→ **RECORDS SUPPLIED**:
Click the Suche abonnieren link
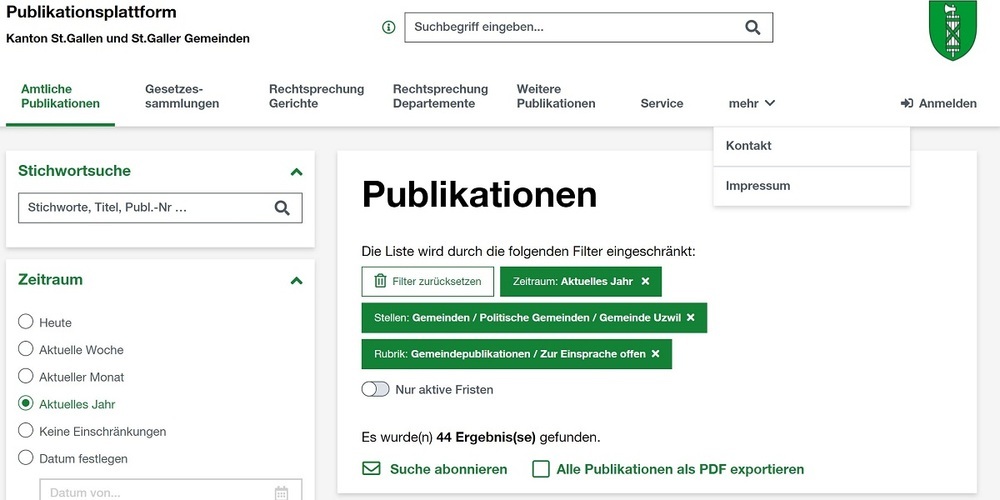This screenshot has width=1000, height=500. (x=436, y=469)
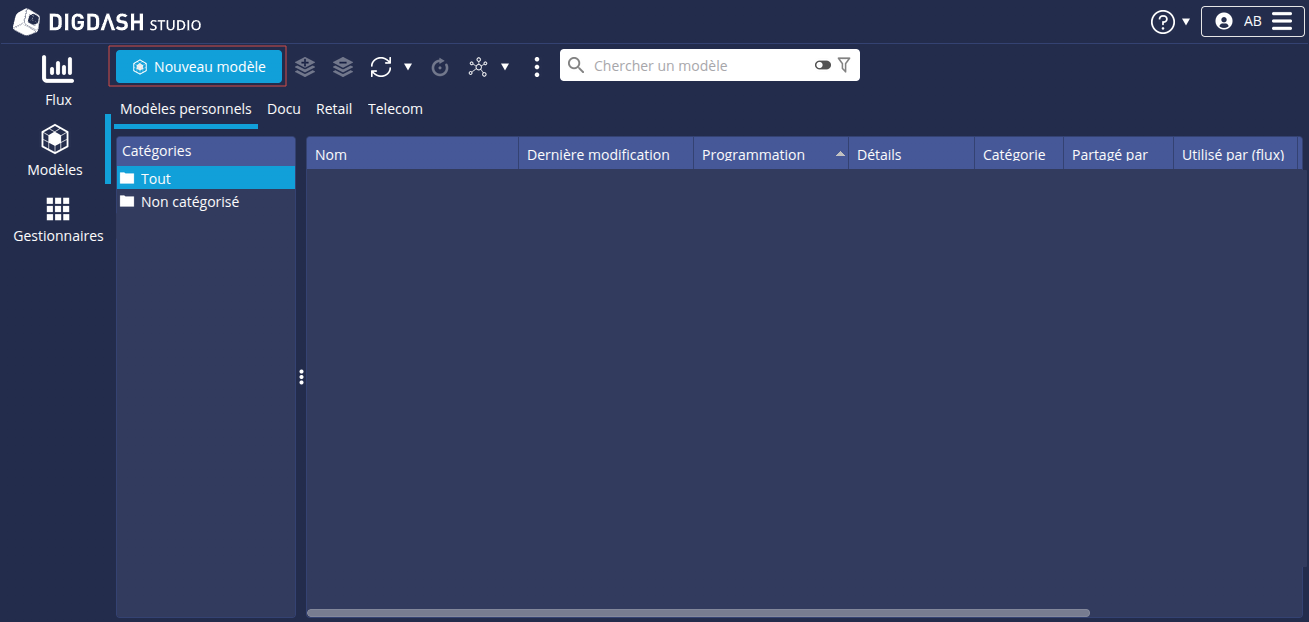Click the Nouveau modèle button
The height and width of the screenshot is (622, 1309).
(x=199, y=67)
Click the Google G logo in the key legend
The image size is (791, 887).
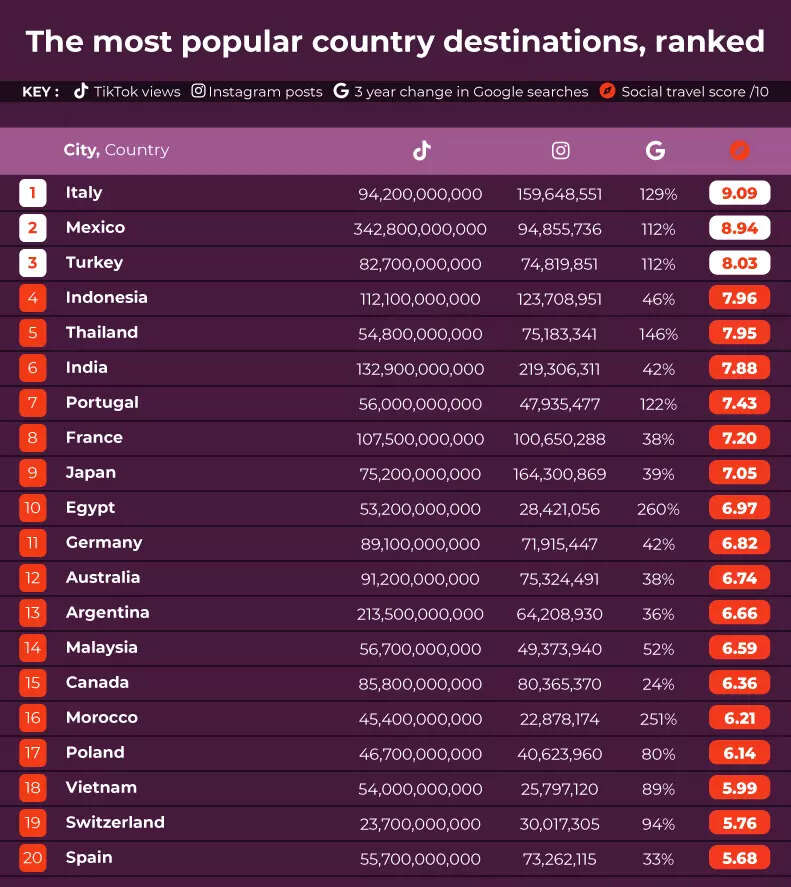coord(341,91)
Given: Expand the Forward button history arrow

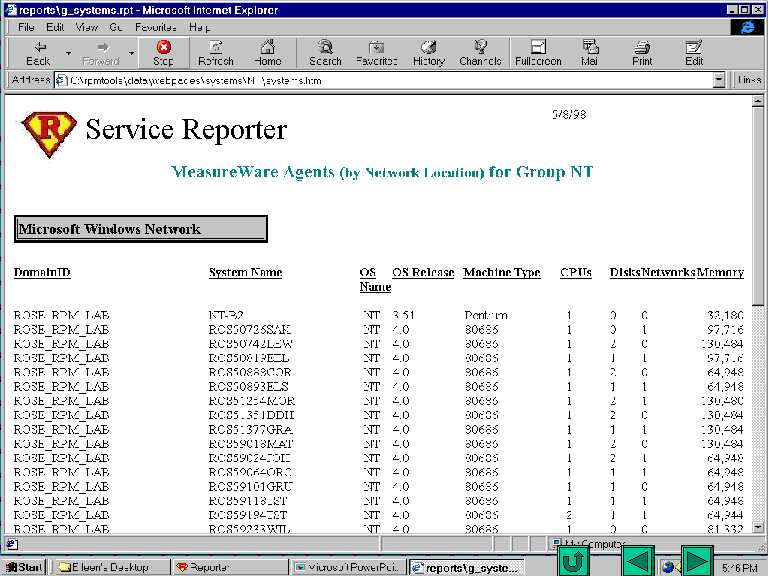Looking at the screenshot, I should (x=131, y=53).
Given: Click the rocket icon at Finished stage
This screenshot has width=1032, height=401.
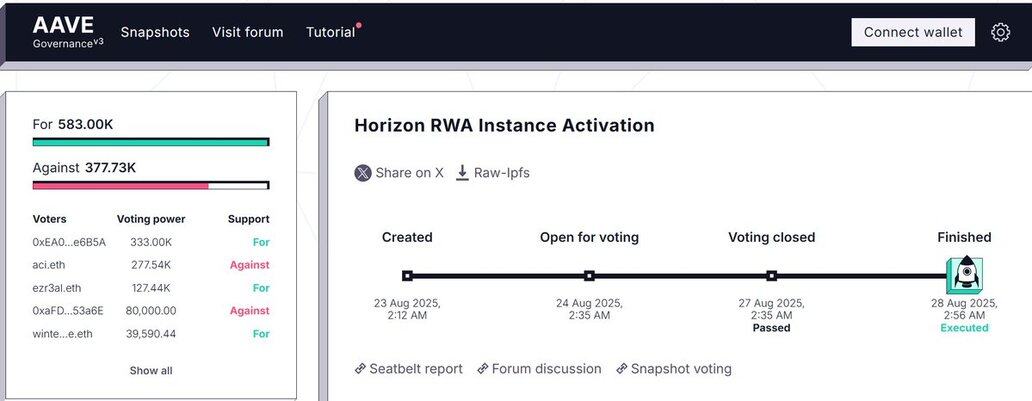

→ **WHAT NEEDS TO BE DONE**: The required output consists only of the lines from the one containing "The image size is (791, 887)." to the last line of the material, reproduced exactly, pictures excluded.

→ **SOLUTION**:
The image size is (791, 887).
coord(341,91)
Given: Expand the Forward button history arrow

Looking at the screenshot, I should (x=131, y=53).
Given: Click the rocket icon at Finished stage
This screenshot has width=1032, height=401.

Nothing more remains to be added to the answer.